##### Information supplied

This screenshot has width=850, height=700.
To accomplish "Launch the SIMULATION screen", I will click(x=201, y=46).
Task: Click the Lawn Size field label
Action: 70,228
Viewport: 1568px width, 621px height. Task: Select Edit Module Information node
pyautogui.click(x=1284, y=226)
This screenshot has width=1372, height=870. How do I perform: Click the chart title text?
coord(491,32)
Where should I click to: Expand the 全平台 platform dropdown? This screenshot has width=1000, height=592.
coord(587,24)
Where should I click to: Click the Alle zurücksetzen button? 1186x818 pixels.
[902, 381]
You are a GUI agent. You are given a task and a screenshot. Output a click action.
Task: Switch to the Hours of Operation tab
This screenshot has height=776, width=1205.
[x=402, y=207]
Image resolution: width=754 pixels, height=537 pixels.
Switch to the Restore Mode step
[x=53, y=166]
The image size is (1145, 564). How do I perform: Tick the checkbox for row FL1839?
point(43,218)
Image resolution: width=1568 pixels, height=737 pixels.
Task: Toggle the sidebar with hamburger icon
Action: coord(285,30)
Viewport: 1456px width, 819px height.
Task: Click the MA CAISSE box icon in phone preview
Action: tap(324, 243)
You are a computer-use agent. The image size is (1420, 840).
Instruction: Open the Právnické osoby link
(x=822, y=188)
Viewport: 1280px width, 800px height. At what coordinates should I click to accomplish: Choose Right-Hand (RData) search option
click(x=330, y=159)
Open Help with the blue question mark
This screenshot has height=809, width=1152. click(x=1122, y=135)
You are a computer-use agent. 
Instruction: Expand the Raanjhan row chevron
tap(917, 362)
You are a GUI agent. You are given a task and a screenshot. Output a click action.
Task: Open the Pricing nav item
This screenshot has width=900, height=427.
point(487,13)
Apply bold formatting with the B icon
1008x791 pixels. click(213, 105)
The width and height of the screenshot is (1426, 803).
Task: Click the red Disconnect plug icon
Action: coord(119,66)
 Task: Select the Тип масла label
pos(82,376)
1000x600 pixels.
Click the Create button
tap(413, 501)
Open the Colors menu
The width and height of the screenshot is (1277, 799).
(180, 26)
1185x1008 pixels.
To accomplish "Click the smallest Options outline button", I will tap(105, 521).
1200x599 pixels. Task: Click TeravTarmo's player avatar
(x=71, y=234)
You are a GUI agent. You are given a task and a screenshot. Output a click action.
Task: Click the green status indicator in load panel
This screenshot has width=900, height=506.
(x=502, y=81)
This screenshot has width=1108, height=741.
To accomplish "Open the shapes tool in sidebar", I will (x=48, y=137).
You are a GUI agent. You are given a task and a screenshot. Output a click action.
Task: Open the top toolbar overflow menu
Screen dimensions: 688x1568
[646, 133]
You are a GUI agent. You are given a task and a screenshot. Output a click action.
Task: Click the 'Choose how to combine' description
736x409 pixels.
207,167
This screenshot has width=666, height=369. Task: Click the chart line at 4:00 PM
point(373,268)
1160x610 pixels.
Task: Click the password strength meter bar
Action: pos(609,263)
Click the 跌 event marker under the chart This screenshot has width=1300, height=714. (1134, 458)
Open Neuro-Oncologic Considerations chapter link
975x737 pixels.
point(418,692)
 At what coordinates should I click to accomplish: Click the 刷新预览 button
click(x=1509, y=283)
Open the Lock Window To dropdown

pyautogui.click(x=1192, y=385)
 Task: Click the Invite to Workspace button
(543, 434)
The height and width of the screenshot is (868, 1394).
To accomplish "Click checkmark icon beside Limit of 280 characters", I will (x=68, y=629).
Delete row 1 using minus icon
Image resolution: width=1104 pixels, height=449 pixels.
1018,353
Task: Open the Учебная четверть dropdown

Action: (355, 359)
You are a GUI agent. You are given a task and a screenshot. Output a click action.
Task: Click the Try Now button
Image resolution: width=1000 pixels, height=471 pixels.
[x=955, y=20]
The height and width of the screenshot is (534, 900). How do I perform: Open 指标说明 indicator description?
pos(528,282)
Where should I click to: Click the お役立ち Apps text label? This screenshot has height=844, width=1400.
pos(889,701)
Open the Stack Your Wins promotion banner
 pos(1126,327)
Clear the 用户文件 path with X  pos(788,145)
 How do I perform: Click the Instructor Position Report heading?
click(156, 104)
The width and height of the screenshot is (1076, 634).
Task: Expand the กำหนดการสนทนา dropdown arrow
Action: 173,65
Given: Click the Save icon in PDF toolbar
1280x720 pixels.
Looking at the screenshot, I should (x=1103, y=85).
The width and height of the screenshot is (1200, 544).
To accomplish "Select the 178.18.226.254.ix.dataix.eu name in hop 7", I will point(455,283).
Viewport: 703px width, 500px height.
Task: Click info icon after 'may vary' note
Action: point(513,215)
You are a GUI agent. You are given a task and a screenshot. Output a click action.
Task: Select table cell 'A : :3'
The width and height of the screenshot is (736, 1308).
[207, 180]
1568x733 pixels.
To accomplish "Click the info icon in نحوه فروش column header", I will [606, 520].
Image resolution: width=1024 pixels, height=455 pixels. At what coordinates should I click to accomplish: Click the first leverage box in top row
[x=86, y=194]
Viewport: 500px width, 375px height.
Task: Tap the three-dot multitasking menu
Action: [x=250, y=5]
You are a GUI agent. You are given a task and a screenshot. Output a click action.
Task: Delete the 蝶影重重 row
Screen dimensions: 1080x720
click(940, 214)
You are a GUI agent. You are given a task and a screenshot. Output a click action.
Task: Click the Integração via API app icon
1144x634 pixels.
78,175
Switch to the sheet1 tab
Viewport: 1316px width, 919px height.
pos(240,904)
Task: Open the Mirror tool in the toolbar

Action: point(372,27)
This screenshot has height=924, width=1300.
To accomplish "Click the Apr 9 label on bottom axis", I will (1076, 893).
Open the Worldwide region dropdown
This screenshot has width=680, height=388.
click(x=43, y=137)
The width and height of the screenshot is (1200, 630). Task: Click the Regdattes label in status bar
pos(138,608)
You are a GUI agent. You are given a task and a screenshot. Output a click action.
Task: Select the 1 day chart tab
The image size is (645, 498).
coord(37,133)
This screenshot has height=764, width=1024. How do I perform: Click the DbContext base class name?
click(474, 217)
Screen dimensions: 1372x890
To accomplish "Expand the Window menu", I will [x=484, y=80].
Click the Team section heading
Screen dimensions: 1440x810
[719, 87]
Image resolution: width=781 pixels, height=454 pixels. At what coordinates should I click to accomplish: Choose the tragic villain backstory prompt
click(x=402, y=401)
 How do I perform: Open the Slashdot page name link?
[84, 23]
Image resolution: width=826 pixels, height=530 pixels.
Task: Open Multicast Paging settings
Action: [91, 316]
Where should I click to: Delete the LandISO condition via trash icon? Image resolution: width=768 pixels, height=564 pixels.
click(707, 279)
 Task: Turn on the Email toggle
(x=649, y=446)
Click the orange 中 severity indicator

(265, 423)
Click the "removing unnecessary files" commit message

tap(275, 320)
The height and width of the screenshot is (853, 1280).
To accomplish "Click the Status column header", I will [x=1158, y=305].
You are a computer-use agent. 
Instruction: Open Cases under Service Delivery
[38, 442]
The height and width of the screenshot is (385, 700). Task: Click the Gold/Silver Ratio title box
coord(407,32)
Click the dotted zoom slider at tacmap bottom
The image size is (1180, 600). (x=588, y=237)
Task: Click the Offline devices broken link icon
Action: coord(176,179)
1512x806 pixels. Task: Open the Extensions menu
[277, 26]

##########

What to work on: Your task is to retype all of the records exactly.

Answer to this task:
This screenshot has width=850, height=700.
To accomplish "Launch the SIMULATION screen", I will click(x=201, y=46).
Task: Click the Lawn Size field label
Action: 70,228
Viewport: 1568px width, 621px height. Task: Select Edit Module Information node
pyautogui.click(x=1284, y=226)
This screenshot has width=1372, height=870. How do I perform: Click the chart title text?
coord(491,32)
Where should I click to: Expand the 全平台 platform dropdown? This screenshot has width=1000, height=592.
coord(587,24)
Where should I click to: Click the Alle zurücksetzen button? 1186x818 pixels.
[902, 381]
You are a GUI agent. You are given a task and a screenshot. Output a click action.
Task: Switch to the Hours of Operation tab
This screenshot has height=776, width=1205.
[x=402, y=207]
Image resolution: width=754 pixels, height=537 pixels.
Switch to the Restore Mode step
[x=53, y=166]
The image size is (1145, 564). How do I perform: Tick the checkbox for row FL1839?
point(43,218)
Image resolution: width=1568 pixels, height=737 pixels.
Task: Toggle the sidebar with hamburger icon
Action: coord(285,30)
Viewport: 1456px width, 819px height.
Task: Click the MA CAISSE box icon in phone preview
Action: tap(324, 243)
You are a computer-use agent. The image size is (1420, 840).
Instruction: Open the Právnické osoby link
(x=822, y=188)
Viewport: 1280px width, 800px height. At what coordinates should I click to accomplish: Choose Right-Hand (RData) search option
click(x=330, y=159)
Open Help with the blue question mark
This screenshot has height=809, width=1152. click(x=1122, y=135)
You are a computer-use agent. 
Instruction: Expand the Raanjhan row chevron
tap(917, 362)
You are a GUI agent. You are given a task and a screenshot. Output a click action.
Task: Open the Pricing nav item
This screenshot has width=900, height=427.
point(487,13)
Apply bold formatting with the B icon
1008x791 pixels. click(213, 105)
The width and height of the screenshot is (1426, 803).
Task: Click the red Disconnect plug icon
Action: coord(119,66)
 Task: Select the Тип масла label
pos(82,376)
1000x600 pixels.
Click the Create button
tap(413, 501)
Open the Colors menu
The width and height of the screenshot is (1277, 799).
(180, 26)
1185x1008 pixels.
To accomplish "Click the smallest Options outline button", I will tap(105, 521).
1200x599 pixels. Task: Click TeravTarmo's player avatar
(x=71, y=234)
You are a GUI agent. You are given a task and a screenshot. Output a click action.
Task: Click the green status indicator in load panel
This screenshot has width=900, height=506.
(x=502, y=81)
This screenshot has width=1108, height=741.
To accomplish "Open the shapes tool in sidebar", I will (x=48, y=137).
You are a GUI agent. You are given a task and a screenshot. Output a click action.
Task: Open the top toolbar overflow menu
Screen dimensions: 688x1568
[646, 133]
You are a GUI agent. You are given a task and a screenshot. Output a click action.
Task: Click the 'Choose how to combine' description
736x409 pixels.
207,167
This screenshot has width=666, height=369. Task: Click the chart line at 4:00 PM
point(373,268)
1160x610 pixels.
Task: Click the password strength meter bar
Action: pos(609,263)
Click the 跌 event marker under the chart This screenshot has width=1300, height=714. (1134, 458)
Open Neuro-Oncologic Considerations chapter link
975x737 pixels.
point(418,692)
 At what coordinates should I click to accomplish: Click the 刷新预览 button
click(x=1509, y=283)
Open the Lock Window To dropdown

pyautogui.click(x=1192, y=385)
 Task: Click the Invite to Workspace button
(543, 434)
The height and width of the screenshot is (868, 1394).
To accomplish "Click checkmark icon beside Limit of 280 characters", I will (x=68, y=629).
Delete row 1 using minus icon
Image resolution: width=1104 pixels, height=449 pixels.
1018,353
Task: Open the Учебная четверть dropdown

Action: (355, 359)
You are a GUI agent. You are given a task and a screenshot. Output a click action.
Task: Click the Try Now button
Image resolution: width=1000 pixels, height=471 pixels.
[x=955, y=20]
The height and width of the screenshot is (534, 900). How do I perform: Open 指标说明 indicator description?
pos(528,282)
Where should I click to: Click the お役立ち Apps text label? This screenshot has height=844, width=1400.
pos(889,701)
Open the Stack Your Wins promotion banner
 pos(1126,327)
Clear the 用户文件 path with X  pos(788,145)
 How do I perform: Click the Instructor Position Report heading?
click(156, 104)
The width and height of the screenshot is (1076, 634).
Task: Expand the กำหนดการสนทนา dropdown arrow
Action: 173,65
Given: Click the Save icon in PDF toolbar
1280x720 pixels.
Looking at the screenshot, I should (x=1103, y=85).
The width and height of the screenshot is (1200, 544).
To accomplish "Select the 178.18.226.254.ix.dataix.eu name in hop 7", I will point(455,283).
Viewport: 703px width, 500px height.
Task: Click info icon after 'may vary' note
Action: point(513,215)
You are a GUI agent. You are given a task and a screenshot. Output a click action.
Task: Select table cell 'A : :3'
The width and height of the screenshot is (736, 1308).
[207, 180]
1568x733 pixels.
To accomplish "Click the info icon in نحوه فروش column header", I will [606, 520].
Image resolution: width=1024 pixels, height=455 pixels. At what coordinates should I click to accomplish: Click the first leverage box in top row
[x=86, y=194]
Viewport: 500px width, 375px height.
Task: Tap the three-dot multitasking menu
Action: [x=250, y=5]
You are a GUI agent. You are given a task and a screenshot. Output a click action.
Task: Delete the 蝶影重重 row
Screen dimensions: 1080x720
click(940, 214)
You are a GUI agent. You are given a task and a screenshot. Output a click action.
Task: Click the Integração via API app icon
1144x634 pixels.
78,175
Switch to the sheet1 tab
Viewport: 1316px width, 919px height.
pos(240,904)
Task: Open the Mirror tool in the toolbar

Action: point(372,27)
This screenshot has height=924, width=1300.
To accomplish "Click the Apr 9 label on bottom axis", I will (1076, 893).
Open the Worldwide region dropdown
This screenshot has width=680, height=388.
click(x=43, y=137)
The width and height of the screenshot is (1200, 630). Task: Click the Regdattes label in status bar
pos(138,608)
You are a GUI agent. You are given a task and a screenshot. Output a click action.
Task: Select the 1 day chart tab
The image size is (645, 498).
coord(37,133)
This screenshot has height=764, width=1024. How do I perform: Click the DbContext base class name?
click(474, 217)
Screen dimensions: 1372x890
To accomplish "Expand the Window menu", I will [x=484, y=80].
Click the Team section heading
Screen dimensions: 1440x810
[719, 87]
Image resolution: width=781 pixels, height=454 pixels. At what coordinates should I click to accomplish: Choose the tragic villain backstory prompt
click(x=402, y=401)
 How do I perform: Open the Slashdot page name link?
[84, 23]
Image resolution: width=826 pixels, height=530 pixels.
Task: Open Multicast Paging settings
Action: [91, 316]
Where should I click to: Delete the LandISO condition via trash icon? Image resolution: width=768 pixels, height=564 pixels.
click(707, 279)
 Task: Turn on the Email toggle
(x=649, y=446)
Click the orange 中 severity indicator

(265, 423)
Click the "removing unnecessary files" commit message

tap(275, 320)
The height and width of the screenshot is (853, 1280).
To accomplish "Click the Status column header", I will [x=1158, y=305].
You are a computer-use agent. 
Instruction: Open Cases under Service Delivery
[38, 442]
The height and width of the screenshot is (385, 700). Task: Click the Gold/Silver Ratio title box
coord(407,32)
Click the dotted zoom slider at tacmap bottom
The image size is (1180, 600). (x=588, y=237)
Task: Click the Offline devices broken link icon
Action: coord(176,179)
1512x806 pixels. Task: Open the Extensions menu
[277, 26]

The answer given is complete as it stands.